WASHINGTON – A federal judge heard Friday’s debate from Texas and the federal government over whether the Texas law, which prohibits nearly all miscarriages in the state, should be suspended until a court decides whether or not it is legal.
The problem is Texas’s strict abortion law, passed in September, which uses a unique legal approach to apply to civilians on behalf of the state, not the state. The Texas Heart Rate Act, also known as Senate Bill 8, had an atrophic effect because most of the state’s 20 or so abortion clinics no longer offer abortion services. .. 6 weeks of pregnancy.
The Justice Department sued Texas last month over the law. Attorney General Merrick B. Garland described the implementation mechanism as “unprecedented” as an attempt to prevent women from exercising their constitutionally protected right to abortion. He said Americans should fear that Texas laws could serve as a model limiting other constitutionally protected rights, regardless of their position on abortion.
At Friday’s hearing, Texas attorney William T. Thompson had no reason for the federal government to take the case before Judge Robert L. Pittman, a judge in Austin Federal District Court. He insisted. The law does not harm him.
“If the Texas Heart Rate Act did hold the federal government accountable, there would at least be some potential dangers to consider,” Thompson said. “But the heartbeat method doesn’t do that.”
Senate Bill 8 is passed by the Texas Parliament and signed by Republican Governor Greg Abbott, but must be implemented by civilians in civil proceedings. These private organizations are entitled to $10,000 and will reimburse their legal fees if they succeed in prosecuting those who support legally restricted abortion.

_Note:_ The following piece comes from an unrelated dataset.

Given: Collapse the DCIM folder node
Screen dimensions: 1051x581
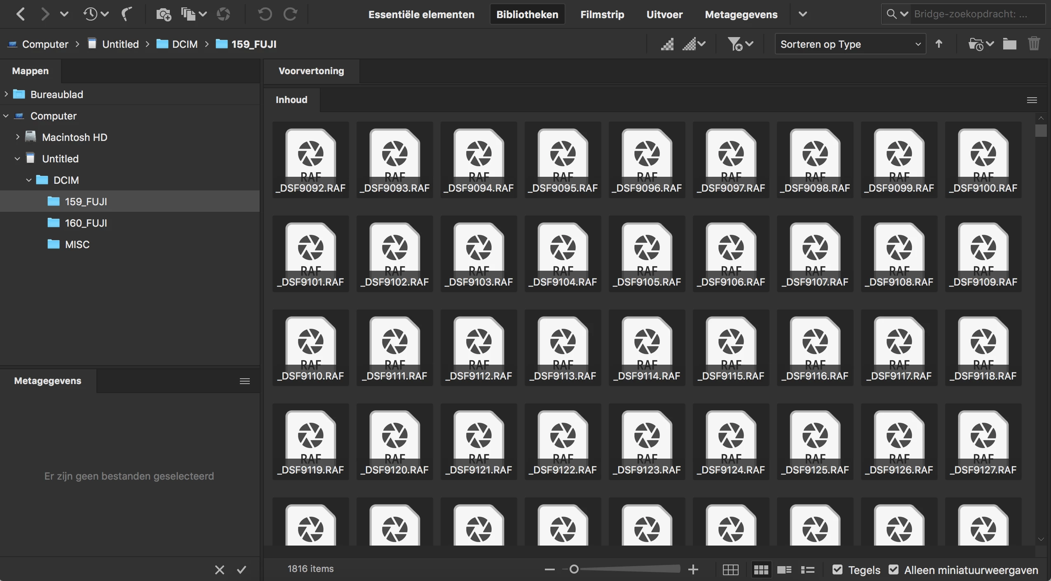Looking at the screenshot, I should tap(29, 180).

As a result, Texas laws, unlike laws restricting access to abortion in other states, have been suspended during the judicial process. Last month, the Supreme Court rejected an abortion clinic motion to suspend the Texas law, mainly on procedural grounds, but noted that the law could still be challenged on constitutional grounds. Yes.
The state argued that civil proceedings initiated by civilians under the new Texas State Courts Act were “appropriate procedures for determining the constitutionality of contested statutes.” Several such processes have been initiated to date.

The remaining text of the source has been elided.